▶ **What you should do**: Format the lines as a Markdown table with the columns No. and Line, starting at the line containing "This screenshot has height=549, width=618." and ending at the line containing "(x=1004, y=165)". Skip any blank lines and include only this range.

▶ **Data entries**:
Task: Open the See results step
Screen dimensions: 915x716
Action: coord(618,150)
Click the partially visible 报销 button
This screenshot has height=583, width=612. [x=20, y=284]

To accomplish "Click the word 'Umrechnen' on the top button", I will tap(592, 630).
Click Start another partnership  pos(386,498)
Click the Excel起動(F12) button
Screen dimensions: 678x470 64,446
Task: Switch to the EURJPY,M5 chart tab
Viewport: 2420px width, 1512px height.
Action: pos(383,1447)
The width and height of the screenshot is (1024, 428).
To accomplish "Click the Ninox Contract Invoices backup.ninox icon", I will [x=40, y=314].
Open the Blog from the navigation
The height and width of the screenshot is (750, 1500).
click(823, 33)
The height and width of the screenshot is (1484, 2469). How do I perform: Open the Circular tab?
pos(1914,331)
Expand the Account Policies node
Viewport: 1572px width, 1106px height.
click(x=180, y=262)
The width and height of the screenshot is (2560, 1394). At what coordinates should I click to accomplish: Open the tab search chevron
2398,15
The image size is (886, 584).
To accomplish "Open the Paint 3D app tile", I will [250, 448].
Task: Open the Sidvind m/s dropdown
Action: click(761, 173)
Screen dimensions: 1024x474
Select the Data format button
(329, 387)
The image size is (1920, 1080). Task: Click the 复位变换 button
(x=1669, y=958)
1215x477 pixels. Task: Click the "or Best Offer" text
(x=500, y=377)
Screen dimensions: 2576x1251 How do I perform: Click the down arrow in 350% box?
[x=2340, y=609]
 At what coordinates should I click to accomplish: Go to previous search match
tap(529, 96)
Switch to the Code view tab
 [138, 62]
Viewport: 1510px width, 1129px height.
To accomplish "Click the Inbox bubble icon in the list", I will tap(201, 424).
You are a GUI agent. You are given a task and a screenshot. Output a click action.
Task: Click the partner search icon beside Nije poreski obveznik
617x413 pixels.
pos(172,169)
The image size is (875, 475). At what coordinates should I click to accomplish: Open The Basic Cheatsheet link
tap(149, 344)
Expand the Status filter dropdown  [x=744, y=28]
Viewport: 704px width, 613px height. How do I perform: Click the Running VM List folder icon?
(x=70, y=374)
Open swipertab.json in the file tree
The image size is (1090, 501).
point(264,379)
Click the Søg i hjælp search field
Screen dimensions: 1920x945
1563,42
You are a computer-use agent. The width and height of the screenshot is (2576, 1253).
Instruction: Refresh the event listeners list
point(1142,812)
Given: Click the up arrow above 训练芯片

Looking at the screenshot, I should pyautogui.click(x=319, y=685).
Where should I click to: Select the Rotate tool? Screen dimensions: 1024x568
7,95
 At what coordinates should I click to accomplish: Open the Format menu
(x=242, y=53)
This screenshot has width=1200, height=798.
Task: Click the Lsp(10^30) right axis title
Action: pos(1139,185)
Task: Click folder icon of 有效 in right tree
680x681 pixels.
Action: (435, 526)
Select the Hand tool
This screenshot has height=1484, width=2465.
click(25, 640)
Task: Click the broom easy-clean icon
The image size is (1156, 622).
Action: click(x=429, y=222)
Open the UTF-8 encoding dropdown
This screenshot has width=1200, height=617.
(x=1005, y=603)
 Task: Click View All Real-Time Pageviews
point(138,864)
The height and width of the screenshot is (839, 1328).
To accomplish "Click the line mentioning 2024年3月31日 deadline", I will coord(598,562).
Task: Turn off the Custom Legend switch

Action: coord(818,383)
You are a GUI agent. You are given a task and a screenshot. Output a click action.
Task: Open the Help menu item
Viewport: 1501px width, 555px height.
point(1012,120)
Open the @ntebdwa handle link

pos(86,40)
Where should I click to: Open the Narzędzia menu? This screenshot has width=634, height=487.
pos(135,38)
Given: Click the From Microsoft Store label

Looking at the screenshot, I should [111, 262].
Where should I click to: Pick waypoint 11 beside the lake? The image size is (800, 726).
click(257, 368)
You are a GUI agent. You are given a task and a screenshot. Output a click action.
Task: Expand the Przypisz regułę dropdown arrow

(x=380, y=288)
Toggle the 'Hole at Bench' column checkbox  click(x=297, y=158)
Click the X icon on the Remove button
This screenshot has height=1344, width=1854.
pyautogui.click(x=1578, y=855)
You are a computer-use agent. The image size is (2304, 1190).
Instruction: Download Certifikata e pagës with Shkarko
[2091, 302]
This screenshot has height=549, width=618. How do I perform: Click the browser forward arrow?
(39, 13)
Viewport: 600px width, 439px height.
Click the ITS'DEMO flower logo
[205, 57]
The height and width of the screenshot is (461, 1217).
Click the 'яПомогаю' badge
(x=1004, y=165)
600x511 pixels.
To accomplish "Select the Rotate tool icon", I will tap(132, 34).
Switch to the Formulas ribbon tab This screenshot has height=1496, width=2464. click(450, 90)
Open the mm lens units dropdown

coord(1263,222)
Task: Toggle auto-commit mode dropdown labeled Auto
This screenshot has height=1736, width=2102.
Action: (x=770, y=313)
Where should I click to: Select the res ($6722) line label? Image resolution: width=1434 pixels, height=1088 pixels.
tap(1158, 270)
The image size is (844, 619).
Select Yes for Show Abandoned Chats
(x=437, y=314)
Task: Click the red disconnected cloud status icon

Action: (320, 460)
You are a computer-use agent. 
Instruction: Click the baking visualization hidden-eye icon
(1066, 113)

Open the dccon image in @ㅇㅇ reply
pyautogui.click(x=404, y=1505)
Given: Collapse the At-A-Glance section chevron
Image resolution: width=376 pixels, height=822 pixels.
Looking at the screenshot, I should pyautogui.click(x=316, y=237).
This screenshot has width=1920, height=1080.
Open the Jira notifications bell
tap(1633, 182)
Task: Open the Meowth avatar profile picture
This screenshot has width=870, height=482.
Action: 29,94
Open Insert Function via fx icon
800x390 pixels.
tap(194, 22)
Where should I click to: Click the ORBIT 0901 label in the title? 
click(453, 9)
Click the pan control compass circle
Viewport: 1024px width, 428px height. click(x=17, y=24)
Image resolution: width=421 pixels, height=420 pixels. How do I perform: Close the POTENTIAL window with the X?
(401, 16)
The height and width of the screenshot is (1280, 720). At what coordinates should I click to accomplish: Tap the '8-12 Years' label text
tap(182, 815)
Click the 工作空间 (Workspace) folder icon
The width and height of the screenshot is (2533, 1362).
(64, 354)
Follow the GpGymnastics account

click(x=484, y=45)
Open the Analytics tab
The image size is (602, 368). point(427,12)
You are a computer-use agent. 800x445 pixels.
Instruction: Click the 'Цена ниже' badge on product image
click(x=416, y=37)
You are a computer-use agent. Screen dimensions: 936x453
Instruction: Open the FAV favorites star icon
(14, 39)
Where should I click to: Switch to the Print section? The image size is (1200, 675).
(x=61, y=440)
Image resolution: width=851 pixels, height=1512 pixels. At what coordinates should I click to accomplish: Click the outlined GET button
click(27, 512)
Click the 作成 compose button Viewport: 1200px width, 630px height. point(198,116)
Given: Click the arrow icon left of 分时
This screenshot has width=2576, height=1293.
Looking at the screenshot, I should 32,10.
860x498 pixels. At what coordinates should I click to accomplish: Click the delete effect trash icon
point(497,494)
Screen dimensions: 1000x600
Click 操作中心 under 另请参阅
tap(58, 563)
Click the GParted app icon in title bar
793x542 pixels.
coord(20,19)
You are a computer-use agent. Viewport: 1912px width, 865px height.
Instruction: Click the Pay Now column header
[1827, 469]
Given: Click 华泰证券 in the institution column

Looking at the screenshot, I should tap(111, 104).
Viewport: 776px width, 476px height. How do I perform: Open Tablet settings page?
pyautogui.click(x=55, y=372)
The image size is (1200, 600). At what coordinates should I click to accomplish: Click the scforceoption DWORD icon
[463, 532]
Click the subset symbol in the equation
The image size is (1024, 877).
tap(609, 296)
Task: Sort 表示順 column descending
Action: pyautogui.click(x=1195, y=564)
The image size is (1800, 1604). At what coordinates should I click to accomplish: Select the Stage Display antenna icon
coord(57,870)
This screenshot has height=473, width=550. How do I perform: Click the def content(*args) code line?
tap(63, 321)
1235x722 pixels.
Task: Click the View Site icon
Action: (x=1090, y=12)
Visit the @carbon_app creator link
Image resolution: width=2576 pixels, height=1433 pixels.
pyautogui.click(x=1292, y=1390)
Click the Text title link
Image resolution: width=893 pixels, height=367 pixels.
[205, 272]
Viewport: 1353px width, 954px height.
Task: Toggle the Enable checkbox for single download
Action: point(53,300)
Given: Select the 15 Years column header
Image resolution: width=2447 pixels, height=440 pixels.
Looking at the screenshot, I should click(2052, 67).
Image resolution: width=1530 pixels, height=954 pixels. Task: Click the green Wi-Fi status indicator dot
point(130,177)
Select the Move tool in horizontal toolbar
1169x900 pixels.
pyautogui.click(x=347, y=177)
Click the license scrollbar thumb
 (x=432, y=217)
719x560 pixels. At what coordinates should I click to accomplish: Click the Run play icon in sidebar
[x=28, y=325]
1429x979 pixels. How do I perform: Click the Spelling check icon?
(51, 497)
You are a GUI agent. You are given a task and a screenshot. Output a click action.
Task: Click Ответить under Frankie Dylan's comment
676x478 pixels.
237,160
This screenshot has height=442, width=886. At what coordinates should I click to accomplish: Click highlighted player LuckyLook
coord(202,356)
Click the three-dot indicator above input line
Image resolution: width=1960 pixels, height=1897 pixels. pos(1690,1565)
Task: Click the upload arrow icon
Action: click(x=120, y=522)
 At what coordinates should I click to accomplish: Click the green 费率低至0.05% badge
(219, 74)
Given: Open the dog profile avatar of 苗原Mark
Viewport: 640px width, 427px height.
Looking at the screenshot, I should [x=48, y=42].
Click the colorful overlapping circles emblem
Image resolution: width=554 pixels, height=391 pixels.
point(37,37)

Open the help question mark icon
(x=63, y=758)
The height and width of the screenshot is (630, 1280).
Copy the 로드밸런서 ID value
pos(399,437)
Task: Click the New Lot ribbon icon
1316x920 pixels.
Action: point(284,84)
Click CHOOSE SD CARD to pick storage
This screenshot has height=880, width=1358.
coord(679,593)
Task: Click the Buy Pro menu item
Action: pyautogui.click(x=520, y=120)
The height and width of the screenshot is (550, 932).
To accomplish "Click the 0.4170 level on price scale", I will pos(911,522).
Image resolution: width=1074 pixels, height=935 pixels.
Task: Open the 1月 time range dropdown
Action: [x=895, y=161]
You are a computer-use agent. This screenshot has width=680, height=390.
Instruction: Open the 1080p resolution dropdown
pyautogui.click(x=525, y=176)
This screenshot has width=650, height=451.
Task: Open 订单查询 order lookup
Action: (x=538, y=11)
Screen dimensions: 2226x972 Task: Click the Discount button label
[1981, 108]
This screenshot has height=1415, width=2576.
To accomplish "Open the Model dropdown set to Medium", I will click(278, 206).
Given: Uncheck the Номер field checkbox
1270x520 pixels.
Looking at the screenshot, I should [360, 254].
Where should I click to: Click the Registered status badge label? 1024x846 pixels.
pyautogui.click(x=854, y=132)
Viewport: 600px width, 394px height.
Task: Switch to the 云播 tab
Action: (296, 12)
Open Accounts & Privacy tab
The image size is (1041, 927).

▶ **Exercise result**:
| No. | Line |
|---|---|
| 1 | This screenshot has height=549, width=618. How do I perform: Click the browser forward arrow? |
| 2 | (39, 13) |
| 3 | Viewport: 600px width, 439px height. |
| 4 | Click the ITS'DEMO flower logo |
| 5 | [205, 57] |
| 6 | The height and width of the screenshot is (461, 1217). |
| 7 | Click the 'яПомогаю' badge |
| 8 | (x=1004, y=165) |